**Objective 1**
Repeat word for word the passage of the superannuation article that begins with the words containing "What do you" and ends with "a system glitch?".
**Objective 2**
Pull out every line of the records that contains the string "informs", matching case exactly.

**Article**
☆ ☆ ☆ ☆ ☆ ☆ ☆
However, when a big four bank allegedly underpays super contributions for staff, it’s time the Government sits up and takes notice. This isn’t some dodgy operation with grandma as its bookkeeper, this is a large financial institution, which quite frankly, the one thing it should be able to do is ensure people are paid what they are due. And yet again it’s those workers at the lower end of the pay scale who suffer. I can’t imagine chief executive Ian Narev has ever had a discrepancy in his super contributions.
Super is a confusing topic. With complex legislation that seems to constantly change, you can even forgive the small business who make genuine mistakes when paying super. But this only serves to highlight the need for everyday Australians to take control of their own superannuation – this will be the money that funds your retirement, after all.
Firstly, learn how to read your annual statement from your superannuation fund. Understand what has been paid in and taken out in fees and insurance. As soon as you notice a discrepancy, report it first to your fund, then your employer and, if still unresolved, contact the ATO.
If your fund offers the option to view your account online, sign up and check regularly. It’s easier to keep track of the hours you worked, and therefore the superannuation you’re due, at regular intervals than at the end of the financial year.
And finally, while you’re checking your super, take a quick review of the fees you’re paying and the returns you’re receiving. If the net gain doesn’t seem enough, then find out what other funds could do with your savings.
What do you think? Have you ever been underpaid super contributions by an employer? Do you undertake regular checks on your super fund? Do you think this issue validates the need for a Royal Commission into the banking sector or is it just a system glitch?
☆ ☆ ☆ ☆ ☆ ☆ ☆
Stored items from a collection:
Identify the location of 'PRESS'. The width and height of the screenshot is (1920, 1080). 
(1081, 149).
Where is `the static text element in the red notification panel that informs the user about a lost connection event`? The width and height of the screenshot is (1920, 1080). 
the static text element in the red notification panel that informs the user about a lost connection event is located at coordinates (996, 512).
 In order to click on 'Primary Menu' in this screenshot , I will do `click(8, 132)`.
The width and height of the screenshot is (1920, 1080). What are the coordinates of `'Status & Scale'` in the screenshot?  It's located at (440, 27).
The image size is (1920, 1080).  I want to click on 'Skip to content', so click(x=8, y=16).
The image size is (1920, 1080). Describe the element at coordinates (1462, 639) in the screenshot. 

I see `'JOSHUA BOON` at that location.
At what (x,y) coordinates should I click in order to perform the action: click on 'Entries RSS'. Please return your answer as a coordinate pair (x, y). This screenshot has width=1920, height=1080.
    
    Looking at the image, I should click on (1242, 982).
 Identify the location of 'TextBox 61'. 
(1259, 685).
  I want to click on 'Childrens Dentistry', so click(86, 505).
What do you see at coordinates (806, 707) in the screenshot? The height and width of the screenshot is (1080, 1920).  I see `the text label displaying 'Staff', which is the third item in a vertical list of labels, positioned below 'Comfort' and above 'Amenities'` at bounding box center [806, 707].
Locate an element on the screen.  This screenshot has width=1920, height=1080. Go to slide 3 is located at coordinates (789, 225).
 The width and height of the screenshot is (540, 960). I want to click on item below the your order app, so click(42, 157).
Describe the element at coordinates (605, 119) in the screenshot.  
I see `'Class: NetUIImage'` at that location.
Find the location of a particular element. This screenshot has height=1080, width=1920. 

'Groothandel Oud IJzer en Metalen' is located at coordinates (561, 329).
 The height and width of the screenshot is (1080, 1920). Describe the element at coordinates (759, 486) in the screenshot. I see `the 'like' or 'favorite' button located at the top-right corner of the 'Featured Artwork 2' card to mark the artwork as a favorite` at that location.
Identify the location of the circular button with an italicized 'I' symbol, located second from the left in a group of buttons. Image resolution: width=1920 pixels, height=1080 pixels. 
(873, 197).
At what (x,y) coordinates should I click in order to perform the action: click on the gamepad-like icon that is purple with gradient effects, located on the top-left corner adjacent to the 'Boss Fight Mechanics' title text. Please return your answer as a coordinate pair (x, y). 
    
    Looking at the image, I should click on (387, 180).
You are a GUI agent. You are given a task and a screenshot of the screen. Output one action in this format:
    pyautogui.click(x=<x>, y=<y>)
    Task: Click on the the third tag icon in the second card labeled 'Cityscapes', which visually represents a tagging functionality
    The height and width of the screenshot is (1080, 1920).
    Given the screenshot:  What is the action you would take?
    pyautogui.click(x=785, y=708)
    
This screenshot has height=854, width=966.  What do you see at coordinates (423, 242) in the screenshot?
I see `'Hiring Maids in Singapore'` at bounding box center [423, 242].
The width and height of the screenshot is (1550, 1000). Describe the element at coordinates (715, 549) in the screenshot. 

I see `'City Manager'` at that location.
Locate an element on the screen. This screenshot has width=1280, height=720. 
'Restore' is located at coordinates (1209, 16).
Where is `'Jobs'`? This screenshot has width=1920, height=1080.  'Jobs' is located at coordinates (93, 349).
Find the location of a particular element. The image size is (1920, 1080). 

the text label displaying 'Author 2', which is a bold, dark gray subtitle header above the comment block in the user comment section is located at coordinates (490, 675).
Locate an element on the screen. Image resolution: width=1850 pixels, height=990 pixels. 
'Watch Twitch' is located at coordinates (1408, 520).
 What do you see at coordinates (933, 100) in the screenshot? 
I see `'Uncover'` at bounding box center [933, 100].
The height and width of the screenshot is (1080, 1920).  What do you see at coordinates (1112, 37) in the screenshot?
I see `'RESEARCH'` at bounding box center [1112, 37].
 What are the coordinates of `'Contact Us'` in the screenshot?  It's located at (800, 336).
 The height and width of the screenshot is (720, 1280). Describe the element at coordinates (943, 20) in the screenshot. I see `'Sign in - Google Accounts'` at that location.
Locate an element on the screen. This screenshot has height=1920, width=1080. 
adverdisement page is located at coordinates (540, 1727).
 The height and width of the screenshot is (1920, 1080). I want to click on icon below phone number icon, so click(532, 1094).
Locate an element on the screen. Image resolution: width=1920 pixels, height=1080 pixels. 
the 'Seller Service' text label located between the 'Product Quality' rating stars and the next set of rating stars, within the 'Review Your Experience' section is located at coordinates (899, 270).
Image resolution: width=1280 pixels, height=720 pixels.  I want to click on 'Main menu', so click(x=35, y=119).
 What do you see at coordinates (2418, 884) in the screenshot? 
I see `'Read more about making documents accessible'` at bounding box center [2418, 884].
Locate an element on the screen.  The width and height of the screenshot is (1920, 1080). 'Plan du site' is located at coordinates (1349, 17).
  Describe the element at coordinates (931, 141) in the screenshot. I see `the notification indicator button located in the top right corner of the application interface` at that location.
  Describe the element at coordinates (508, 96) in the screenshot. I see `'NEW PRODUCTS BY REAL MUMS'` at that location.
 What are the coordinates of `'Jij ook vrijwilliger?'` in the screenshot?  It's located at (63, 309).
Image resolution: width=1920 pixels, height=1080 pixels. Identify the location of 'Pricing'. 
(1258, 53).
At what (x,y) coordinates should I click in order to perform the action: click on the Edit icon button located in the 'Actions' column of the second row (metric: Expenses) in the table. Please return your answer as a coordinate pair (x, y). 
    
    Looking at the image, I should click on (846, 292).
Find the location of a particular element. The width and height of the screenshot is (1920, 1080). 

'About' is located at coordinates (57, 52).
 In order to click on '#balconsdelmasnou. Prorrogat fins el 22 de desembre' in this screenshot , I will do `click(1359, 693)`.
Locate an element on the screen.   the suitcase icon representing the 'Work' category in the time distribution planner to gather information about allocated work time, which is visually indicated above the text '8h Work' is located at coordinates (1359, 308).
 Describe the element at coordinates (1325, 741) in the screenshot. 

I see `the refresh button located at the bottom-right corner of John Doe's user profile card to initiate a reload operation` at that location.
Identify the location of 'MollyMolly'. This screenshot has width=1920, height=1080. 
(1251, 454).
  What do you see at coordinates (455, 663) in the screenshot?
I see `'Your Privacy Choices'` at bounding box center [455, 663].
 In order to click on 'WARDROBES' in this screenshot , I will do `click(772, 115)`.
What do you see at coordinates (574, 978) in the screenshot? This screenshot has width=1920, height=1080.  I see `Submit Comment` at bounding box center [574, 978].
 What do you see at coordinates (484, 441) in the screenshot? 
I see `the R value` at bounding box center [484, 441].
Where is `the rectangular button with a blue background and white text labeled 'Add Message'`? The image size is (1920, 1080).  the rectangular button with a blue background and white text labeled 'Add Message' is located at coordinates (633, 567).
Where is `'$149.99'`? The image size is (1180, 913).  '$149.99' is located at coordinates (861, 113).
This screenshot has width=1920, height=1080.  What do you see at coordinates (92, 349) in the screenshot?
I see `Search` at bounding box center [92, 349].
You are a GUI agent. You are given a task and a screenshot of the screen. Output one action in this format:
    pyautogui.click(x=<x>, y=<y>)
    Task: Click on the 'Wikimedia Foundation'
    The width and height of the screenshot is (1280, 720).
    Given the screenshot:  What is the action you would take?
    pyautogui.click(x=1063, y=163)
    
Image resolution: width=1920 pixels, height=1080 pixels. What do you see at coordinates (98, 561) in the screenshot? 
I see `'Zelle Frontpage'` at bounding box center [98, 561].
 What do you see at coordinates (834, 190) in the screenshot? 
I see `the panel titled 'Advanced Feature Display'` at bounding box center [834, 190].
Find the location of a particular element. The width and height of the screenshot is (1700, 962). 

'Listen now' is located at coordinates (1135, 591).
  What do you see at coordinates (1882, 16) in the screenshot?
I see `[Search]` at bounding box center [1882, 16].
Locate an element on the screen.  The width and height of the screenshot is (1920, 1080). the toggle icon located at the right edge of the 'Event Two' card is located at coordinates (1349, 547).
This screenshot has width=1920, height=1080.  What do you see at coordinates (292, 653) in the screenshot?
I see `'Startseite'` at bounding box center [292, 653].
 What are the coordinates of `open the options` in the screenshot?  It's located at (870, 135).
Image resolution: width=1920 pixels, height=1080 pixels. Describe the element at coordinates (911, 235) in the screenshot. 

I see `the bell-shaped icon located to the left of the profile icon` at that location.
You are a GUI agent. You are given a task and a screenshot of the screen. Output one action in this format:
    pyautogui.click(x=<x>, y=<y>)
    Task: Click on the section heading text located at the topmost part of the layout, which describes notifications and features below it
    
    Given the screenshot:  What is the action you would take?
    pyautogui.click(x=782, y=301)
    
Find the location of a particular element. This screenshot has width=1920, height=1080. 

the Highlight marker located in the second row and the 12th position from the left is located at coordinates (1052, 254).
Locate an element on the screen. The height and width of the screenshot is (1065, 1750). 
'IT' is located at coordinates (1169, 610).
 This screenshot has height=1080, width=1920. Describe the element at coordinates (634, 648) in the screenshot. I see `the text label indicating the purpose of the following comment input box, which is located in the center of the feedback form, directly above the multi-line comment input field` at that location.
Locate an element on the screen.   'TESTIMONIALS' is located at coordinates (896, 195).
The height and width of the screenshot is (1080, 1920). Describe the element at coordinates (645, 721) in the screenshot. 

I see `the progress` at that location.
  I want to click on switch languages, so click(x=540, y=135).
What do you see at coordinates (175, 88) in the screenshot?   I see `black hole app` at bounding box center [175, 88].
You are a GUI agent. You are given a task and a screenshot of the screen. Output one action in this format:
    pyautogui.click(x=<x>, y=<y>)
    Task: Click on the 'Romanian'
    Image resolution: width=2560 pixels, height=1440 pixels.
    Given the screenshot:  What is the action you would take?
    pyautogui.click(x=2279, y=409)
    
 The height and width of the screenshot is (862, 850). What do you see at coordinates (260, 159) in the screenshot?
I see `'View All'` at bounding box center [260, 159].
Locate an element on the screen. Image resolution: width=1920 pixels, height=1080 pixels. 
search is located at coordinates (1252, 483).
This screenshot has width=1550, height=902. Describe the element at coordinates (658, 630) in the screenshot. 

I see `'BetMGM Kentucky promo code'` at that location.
☆ ☆ ☆ ☆ ☆ ☆ ☆
**Written response 1**
What do you think? Have you ever been underpaid super contributions by an employer? Do you undertake regular checks on your super fund? Do you think this issue validates the need for a Royal Commission into the banking sector or is it just a system glitch?

**Written response 2**
Where is `the static text element in the red notification panel that informs the user about a lost connection event`? The width and height of the screenshot is (1920, 1080). 
the static text element in the red notification panel that informs the user about a lost connection event is located at coordinates (996, 512).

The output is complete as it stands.